也許是巧合,1904年3月《東方雜誌》創刊之時,正趕上了日俄戰爭。當年它刊載的相關文章包括戰事報道,多達95篇;創刊號開宗明義之第一篇文章,即是由“本社撰稿”的“社說”:《論中日分合之關係》。足見《東方雜誌》開張伊始,便與日本問題結下了不解之緣。

日俄戰爭,是兩大列強為爭奪滿洲,在中國領土上爆發的一場**裸的帝國主義戰爭。它嚴重侵犯中國主權,給中國人民造成了極大的災難,故於雙方並無是非正邪可言。然而,值得注意的是,從戰爭一開始,《東方雜誌》的輿論便全然站在了日本一邊。例如,其《日俄交涉決絕始末》一文這樣寫道:“維持韓國自主獨立,暨疆域地土之完全無缺,藉以保護日本帝國在韓國所享莫大之利益,於日本國泰民安,實為緊切,亦屬不得不然之舉。是以凡有令韓國淪於阽危之一切舉動,日本帝國政府實不能漠然觀望之。”俄不僅違約占據滿洲,且危及韓國安危。“日本帝國政府為保維東亞永遠和局起見,深願將日俄兩國在滿洲及韓享利益與俄國和衷相商,妥為調和。”[1]但是,俄拒絕協商,終釀成了兩國戰事。這裏顯然偏袒日本,將之說成了是正義的一方。不僅如此,它還借英報的輿論,頌揚日本國民“莫不視其力之所及”,慷慨解囊,全力支持這場戰爭;日本軍人更是英勇善戰,“視死如歸”,“其心有所信仰,故精神奮勵,常欲建立功名,以盡其國而忘家,公而忘私之天職”。[2]這自然進一步“提升”了日本的“形象”。
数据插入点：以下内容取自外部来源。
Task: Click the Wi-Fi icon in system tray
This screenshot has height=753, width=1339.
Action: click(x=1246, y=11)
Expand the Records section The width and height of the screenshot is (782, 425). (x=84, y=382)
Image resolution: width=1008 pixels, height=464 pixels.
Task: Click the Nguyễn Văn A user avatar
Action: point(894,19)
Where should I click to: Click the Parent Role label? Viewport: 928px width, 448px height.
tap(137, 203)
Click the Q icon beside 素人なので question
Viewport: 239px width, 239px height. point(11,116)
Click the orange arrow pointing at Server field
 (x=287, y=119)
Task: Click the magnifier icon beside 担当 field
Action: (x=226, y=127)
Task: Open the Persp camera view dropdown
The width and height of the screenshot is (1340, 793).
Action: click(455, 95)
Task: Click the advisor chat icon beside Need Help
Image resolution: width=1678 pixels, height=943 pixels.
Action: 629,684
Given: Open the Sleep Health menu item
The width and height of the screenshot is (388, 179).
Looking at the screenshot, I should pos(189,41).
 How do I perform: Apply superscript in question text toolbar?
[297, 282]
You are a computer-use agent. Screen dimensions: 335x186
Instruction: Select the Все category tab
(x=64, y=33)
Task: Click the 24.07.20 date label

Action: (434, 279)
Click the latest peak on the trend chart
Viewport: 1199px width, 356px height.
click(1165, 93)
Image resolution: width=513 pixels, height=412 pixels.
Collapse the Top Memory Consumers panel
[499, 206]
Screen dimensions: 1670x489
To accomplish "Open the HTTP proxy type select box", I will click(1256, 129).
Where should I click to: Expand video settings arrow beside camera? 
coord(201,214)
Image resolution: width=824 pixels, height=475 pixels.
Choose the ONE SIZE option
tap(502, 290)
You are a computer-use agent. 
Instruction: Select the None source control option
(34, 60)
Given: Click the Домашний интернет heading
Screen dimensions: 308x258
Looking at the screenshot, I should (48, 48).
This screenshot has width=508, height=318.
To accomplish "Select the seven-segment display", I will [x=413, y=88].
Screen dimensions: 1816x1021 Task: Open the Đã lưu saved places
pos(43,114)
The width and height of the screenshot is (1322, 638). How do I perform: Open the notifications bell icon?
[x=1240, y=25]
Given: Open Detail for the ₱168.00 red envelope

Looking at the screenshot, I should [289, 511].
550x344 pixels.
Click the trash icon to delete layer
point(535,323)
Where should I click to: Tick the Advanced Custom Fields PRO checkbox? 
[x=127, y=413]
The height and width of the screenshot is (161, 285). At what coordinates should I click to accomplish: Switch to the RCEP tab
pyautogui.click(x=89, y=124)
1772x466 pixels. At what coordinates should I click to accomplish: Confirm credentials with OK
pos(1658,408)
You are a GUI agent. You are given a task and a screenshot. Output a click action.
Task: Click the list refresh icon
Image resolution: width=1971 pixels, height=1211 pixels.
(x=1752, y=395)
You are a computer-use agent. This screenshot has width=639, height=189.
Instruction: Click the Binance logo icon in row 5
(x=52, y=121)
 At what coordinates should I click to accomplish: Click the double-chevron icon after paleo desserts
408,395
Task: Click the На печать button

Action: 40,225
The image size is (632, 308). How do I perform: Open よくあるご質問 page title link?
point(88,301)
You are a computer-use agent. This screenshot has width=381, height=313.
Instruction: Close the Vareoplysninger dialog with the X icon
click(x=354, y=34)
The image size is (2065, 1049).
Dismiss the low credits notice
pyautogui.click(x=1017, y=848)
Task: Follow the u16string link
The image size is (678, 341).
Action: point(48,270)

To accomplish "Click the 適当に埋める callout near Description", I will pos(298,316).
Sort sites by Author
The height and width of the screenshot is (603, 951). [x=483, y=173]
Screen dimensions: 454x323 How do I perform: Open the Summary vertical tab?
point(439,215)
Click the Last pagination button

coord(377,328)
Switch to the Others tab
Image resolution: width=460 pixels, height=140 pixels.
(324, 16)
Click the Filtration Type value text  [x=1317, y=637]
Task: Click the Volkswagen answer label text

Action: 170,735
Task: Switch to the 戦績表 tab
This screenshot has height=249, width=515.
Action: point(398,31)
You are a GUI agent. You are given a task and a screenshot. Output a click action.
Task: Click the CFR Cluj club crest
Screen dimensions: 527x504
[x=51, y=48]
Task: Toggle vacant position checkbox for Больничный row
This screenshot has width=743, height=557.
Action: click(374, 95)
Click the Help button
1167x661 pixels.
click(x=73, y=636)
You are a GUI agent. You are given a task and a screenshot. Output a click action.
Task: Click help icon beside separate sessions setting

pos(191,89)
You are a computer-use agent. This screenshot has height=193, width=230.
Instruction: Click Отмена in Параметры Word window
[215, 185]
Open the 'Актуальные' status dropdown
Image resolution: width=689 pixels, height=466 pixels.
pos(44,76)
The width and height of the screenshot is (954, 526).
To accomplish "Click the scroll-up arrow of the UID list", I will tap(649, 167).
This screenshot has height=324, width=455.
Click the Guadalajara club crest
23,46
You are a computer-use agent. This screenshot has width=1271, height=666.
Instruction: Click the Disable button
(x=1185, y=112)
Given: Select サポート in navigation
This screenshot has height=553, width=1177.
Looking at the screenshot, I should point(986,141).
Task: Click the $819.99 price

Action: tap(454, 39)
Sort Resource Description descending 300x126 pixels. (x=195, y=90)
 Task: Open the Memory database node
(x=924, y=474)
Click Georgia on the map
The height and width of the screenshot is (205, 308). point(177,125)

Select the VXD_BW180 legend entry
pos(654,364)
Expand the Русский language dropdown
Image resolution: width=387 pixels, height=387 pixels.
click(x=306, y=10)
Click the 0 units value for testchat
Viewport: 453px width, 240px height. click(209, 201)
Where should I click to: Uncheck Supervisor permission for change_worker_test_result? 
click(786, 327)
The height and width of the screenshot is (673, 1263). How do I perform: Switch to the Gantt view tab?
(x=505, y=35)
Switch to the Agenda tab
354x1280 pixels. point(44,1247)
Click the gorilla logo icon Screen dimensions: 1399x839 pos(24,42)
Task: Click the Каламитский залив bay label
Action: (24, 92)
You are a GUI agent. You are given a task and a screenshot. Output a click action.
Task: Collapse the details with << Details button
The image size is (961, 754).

時距中日甲午戰爭不過9年,《東方雜誌》所以不記“前嫌”而站到日本一邊,端在於存在強烈的心理預期:日俄戰爭實為黃種與白種之戰,立憲與專製之戰;中日同為黃種,卻有立憲專製之別,故若日勝專製之俄,則邏輯的結論是顯而易見的:黃劣白優之說固破,而立憲優於專製之理自明。這對於久受西方壓迫和正在籲請立憲的國人來說,自然是樂觀其成的絕好兆頭。本刊中的許多文章都在強調,日俄戰爭關乎中國乃至世界的命運:“案此戰於世界最大之關係有二:一則黃種將與白種並存於世。黃白優劣天定之說,無人能再信之。二則專製政體為亡國辱種之毒藥,其例確立,如水火金刃之無可疑,必無人再敢嚐試。此二者改,則世界之麵目全換矣。”“若中國則黃種專製國也。鑒於日本之勝,而知黃種之可以興,數十年已死之心,庶幾複活。鑒於俄國之敗,而知專製之不可恃,數千年相沿之習,庶幾可捐。”[3]中國前途從此有可望之機,豈非其明?因此,不難理解,人們相信,若有望俄勝日敗者,其心定然不可問;也不難理解,戰爭結局果然是日勝俄敗,《東方雜誌》上立刻響起了一片黃種之中國將興的歡呼聲:“偉矣哉!鐵血主義之能左右世界也。今者日勝俄敗,戰局將終,向時黃白優劣之說,不足複信,太平洋日本海之間,驟辟一新天地也。戢列強膺瞵鶚視之態,紓華族豆剖瓜分之禍。當此之時,正我中國四萬萬人投袂奮起,力圖自強之日也。”[4]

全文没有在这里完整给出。